### Try it
The reply is to be the lines from the one with "LED (544, 104)" through the last line of the records below, each retyped exactly, with pictures left out.

### Raw data

BEGIN

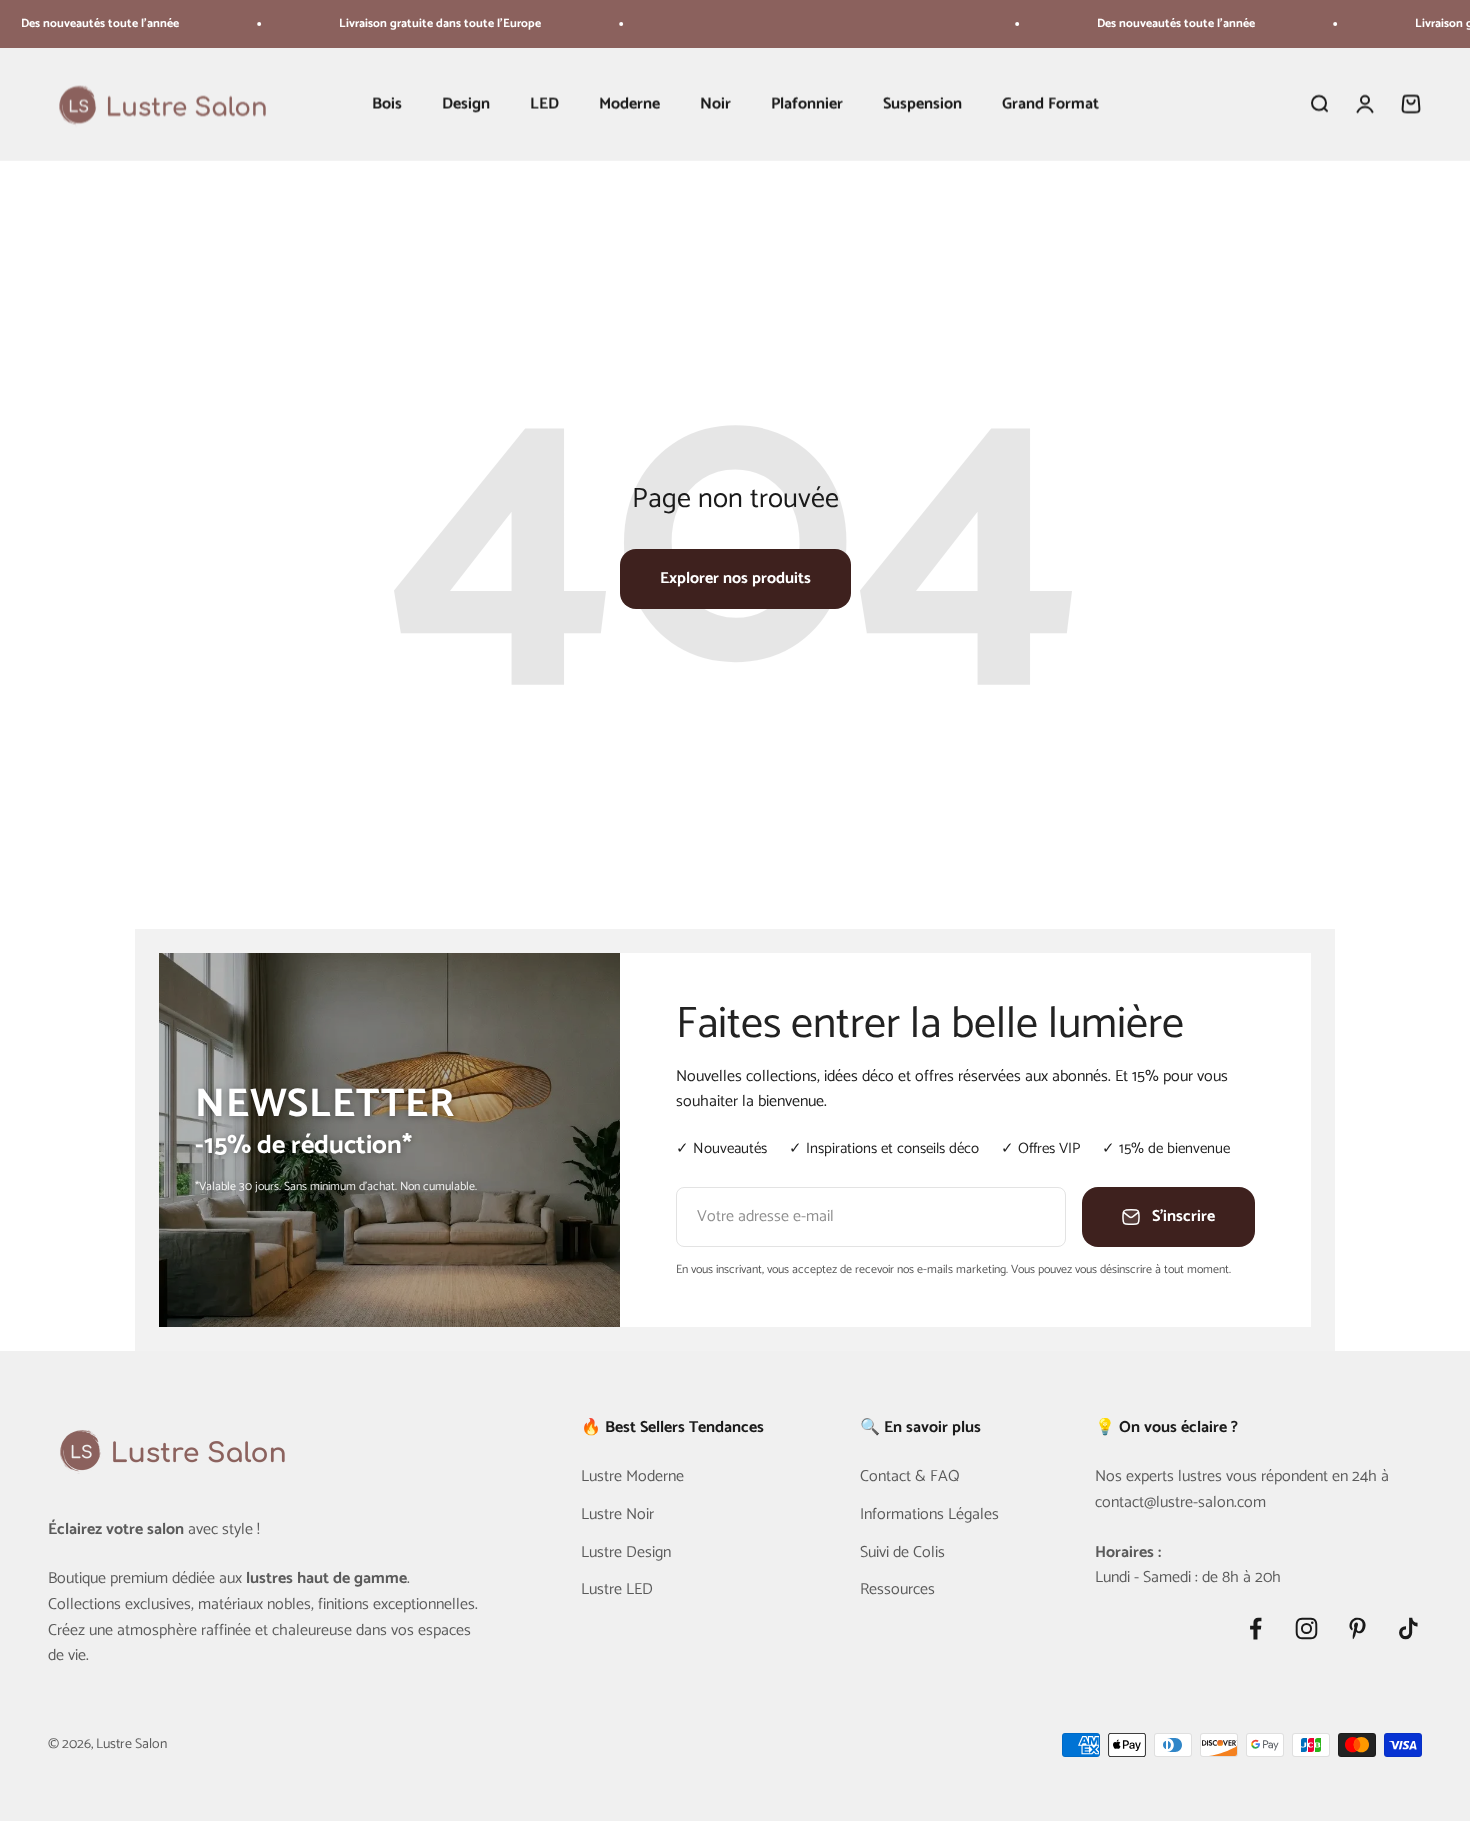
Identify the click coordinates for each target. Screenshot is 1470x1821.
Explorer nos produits (735, 578)
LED (544, 104)
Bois (387, 104)
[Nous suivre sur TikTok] (1408, 1628)
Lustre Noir (617, 1515)
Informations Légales (929, 1515)
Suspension (922, 104)
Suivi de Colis (902, 1553)
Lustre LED (617, 1590)
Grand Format (1050, 104)
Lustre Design (626, 1553)
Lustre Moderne (632, 1477)
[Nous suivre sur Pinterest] (1357, 1628)
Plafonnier (807, 104)
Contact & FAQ (910, 1477)
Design (466, 104)
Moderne (629, 104)
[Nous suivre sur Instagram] (1306, 1628)
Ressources (897, 1590)
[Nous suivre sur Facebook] (1255, 1628)
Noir (715, 104)
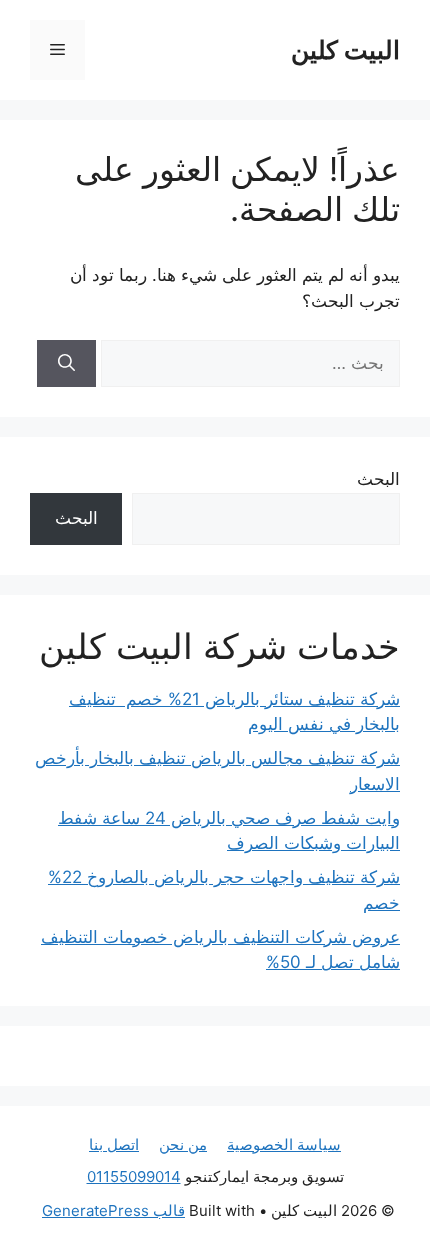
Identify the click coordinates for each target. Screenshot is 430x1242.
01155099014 (134, 1176)
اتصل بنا (114, 1144)
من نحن (183, 1144)
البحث (378, 479)
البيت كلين (345, 50)
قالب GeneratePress (113, 1210)
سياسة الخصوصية (284, 1144)
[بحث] (66, 364)
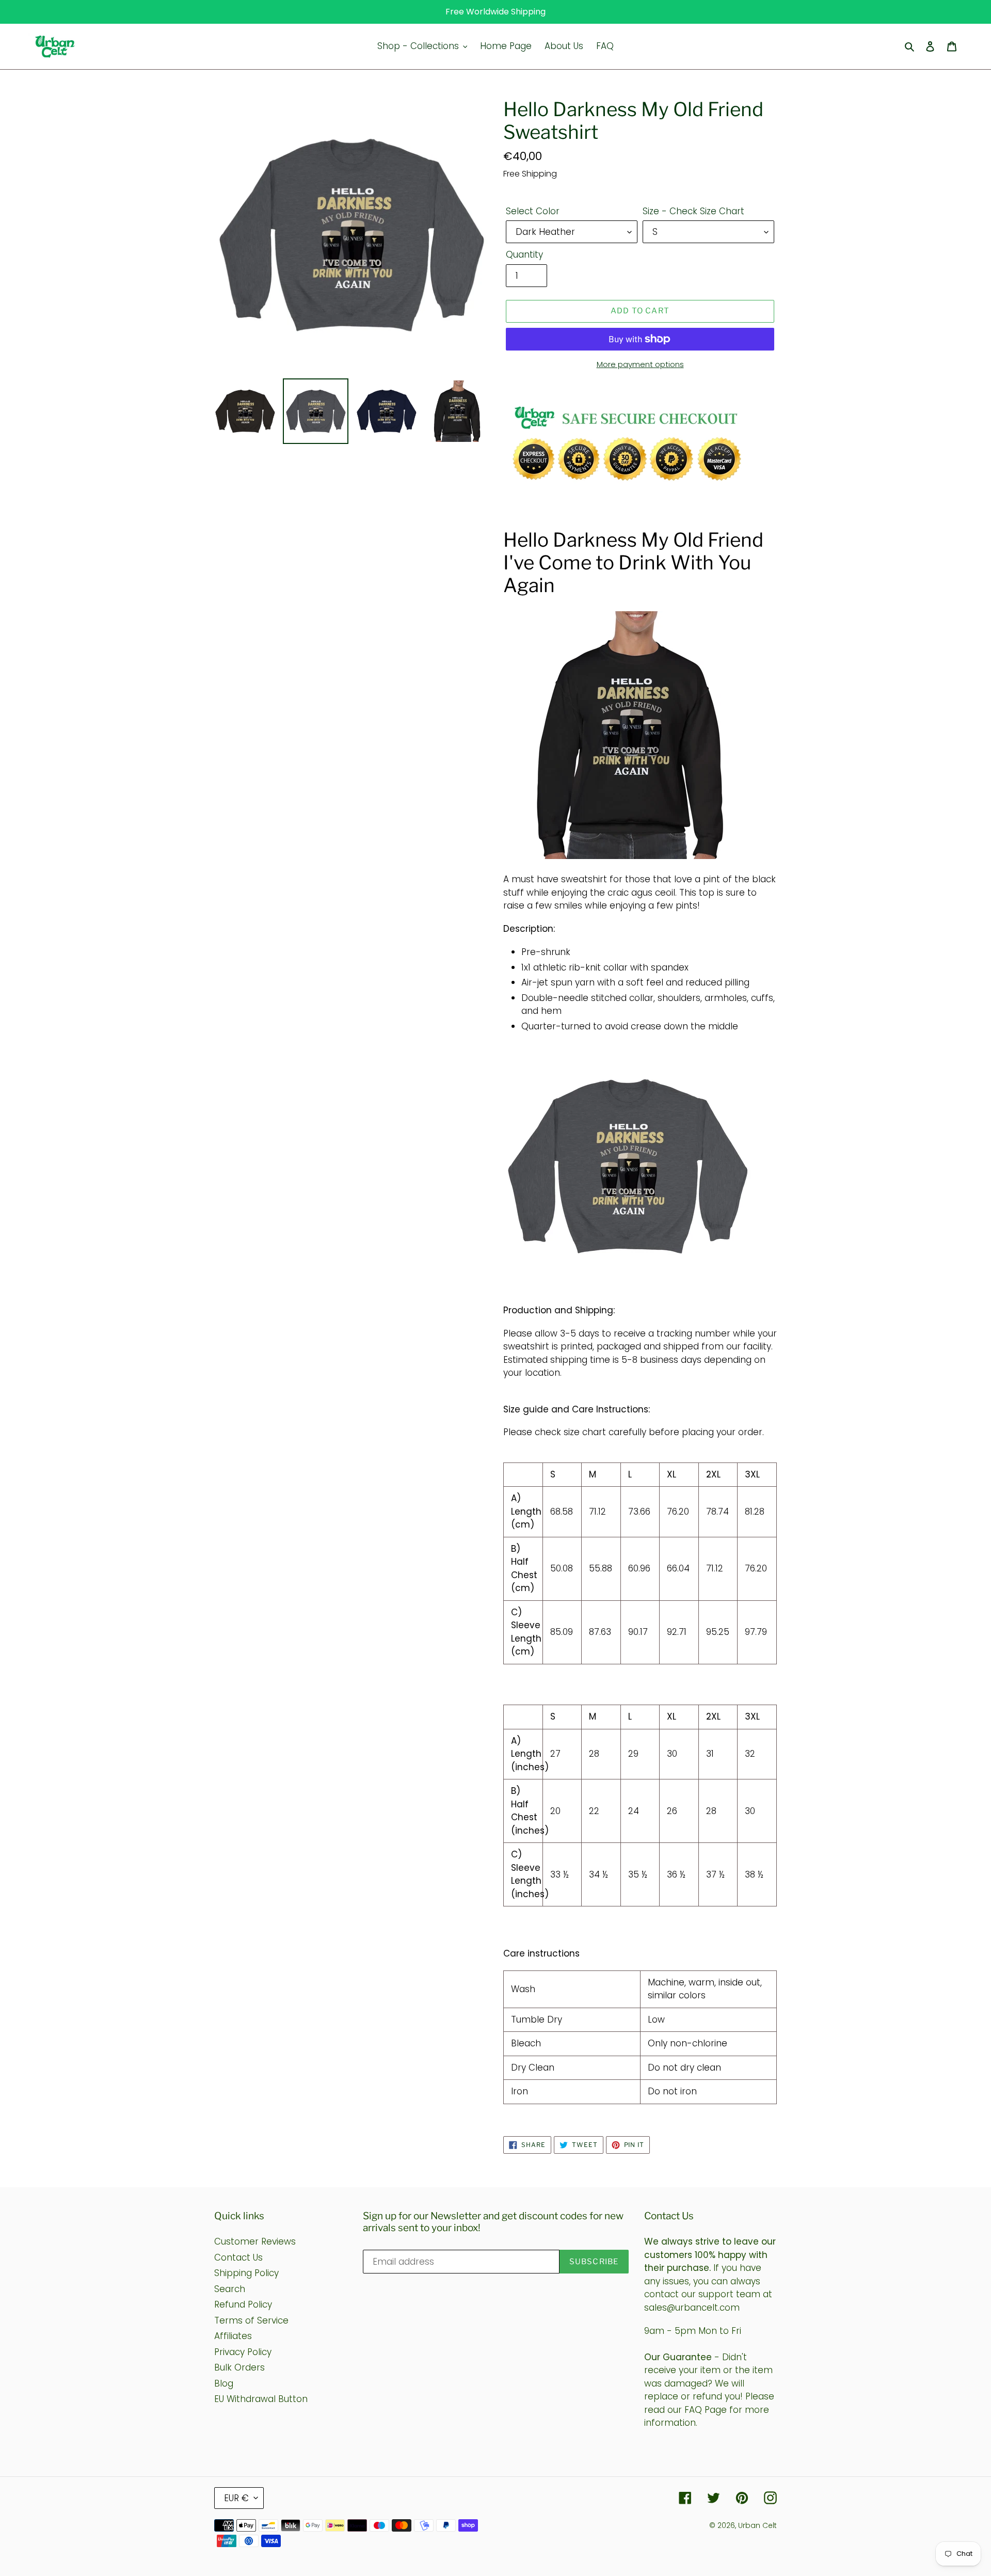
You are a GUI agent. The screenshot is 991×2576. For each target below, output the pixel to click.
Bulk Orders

END

### Response
LED (544, 104)
Bois (387, 104)
[Nous suivre sur TikTok] (1408, 1628)
Lustre Noir (617, 1515)
Informations Légales (929, 1515)
Suspension (922, 104)
Suivi de Colis (902, 1553)
Lustre LED (617, 1590)
Grand Format (1050, 104)
Lustre Design (626, 1553)
Lustre Moderne (632, 1477)
[Nous suivre sur Pinterest] (1357, 1628)
Plafonnier (807, 104)
Contact & FAQ (910, 1477)
Design (466, 104)
Moderne (629, 104)
[Nous suivre sur Instagram] (1306, 1628)
Ressources (897, 1590)
[Nous suivre sur Facebook] (1255, 1628)
Noir (715, 104)
Identify the click coordinates for each target. Screenshot is 430x1242.
01155099014 (134, 1176)
اتصل بنا (114, 1144)
من نحن (183, 1144)
البحث (378, 479)
البيت كلين (345, 50)
قالب GeneratePress (113, 1210)
سياسة الخصوصية (284, 1144)
[بحث] (66, 364)
You are a GUI agent. The screenshot is 991×2576. For each target below, output the pixel to click.
Bulk Orders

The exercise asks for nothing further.